Tak kusangka dia akan berbicara
kepadaku. Aku ingat pernah mendengar profesor itu mengatakan jika ia telah
berhasil setelah melihat perkembanganku. Jadi di sini memang tempat mereka
melakukan percobaan pada manusia.
“Kerajaan ini tengah di ambang kehancuran
akibat perperangan yang terus menerus, sehingga kami membutuhkan pasukan yang
tidak bisa mati. Setelah menemukan bahwa proyek ini berhasil, tubuhmu setiap
harinya akan diberikan kepada prajurit untuk dimakan agar mereka dapat
memperoleh kemampuan abadimu.”
Jadi tubuhku ini dijadikan sebagai
bahan makanan mereka. Miris sekali. Apakah mereka sampai segitunya sampai ingin
memiliki kemampuan seperti ini.
“Ada satu hal lagi yang perlu kau
tahu. Untuk dapat mengembangkan kemampuan ini diperlukan karakteristik tubuh tertentu.
Namun kami tidak dapat menemukan seorang pun yang memiliki hal tersebut.
Aku mengingat hanya ada 100 orang
yang bersamaku dalam melewati percobaan ini. Apakah kami benar-benar langka, dan
juga hanya beberapa saja yang berhasil dalam proyek ini.
“Jadi kami melakukan ritual
pemanggilan untuk memanggil manusia dari dunia lain.”

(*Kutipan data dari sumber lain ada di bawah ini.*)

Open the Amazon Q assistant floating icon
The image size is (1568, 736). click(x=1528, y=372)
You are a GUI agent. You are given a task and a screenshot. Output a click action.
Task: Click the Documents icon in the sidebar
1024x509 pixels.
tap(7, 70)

Aku terkejut mendengarnya.
“Tunggu apa maksudmu dunia lain?”
Aku sangat penasaran
terhadap pernyataan dia itu, namun rasa penasaranku hilang ketika ruangan ini mulai
bergetar. Getarannya seperti tempat ini sedang di landa gempa bumi. Setelah itu
suara peringatan berbunyi dan lampu berkelap-kelip warna merah. Terdengar suara
teriakan dari luar ruangan, seperti bencana akan datang ke tempat ini. Asap
mulai masuk melalui celah pintu yang menandakan telah terjadi kebakaran di luar
ruangan.
Apakah aku akan mati jika tubuhku
tidak ada yang tersisa, pikirku. Yah ini tidak begitu buruk dibandingkan dengan
penyiksaan yang telah kulalui.
Tangan dan kakiku seketika dilepaskan
dari pengekang oleh wanita itu. Apa yang merasuki wanita ini sehingga mau
melepaskanku.
“Ini mungkin merupakan ganjaran
atas dosa yang telah kami perbuat. Maafkan aku.”
Setelah dia mengatakan itu, dia
pergi meninggalkan ruangan. Aku juga harus keluar ruangan, setidaknya aku ingin
mengetahui apa yang sedang terjadi disini.
Panas ruangan disini membuat
kulitku serasanmelepuh dan asap yang membuatku sedikit merasakan sesak nafas.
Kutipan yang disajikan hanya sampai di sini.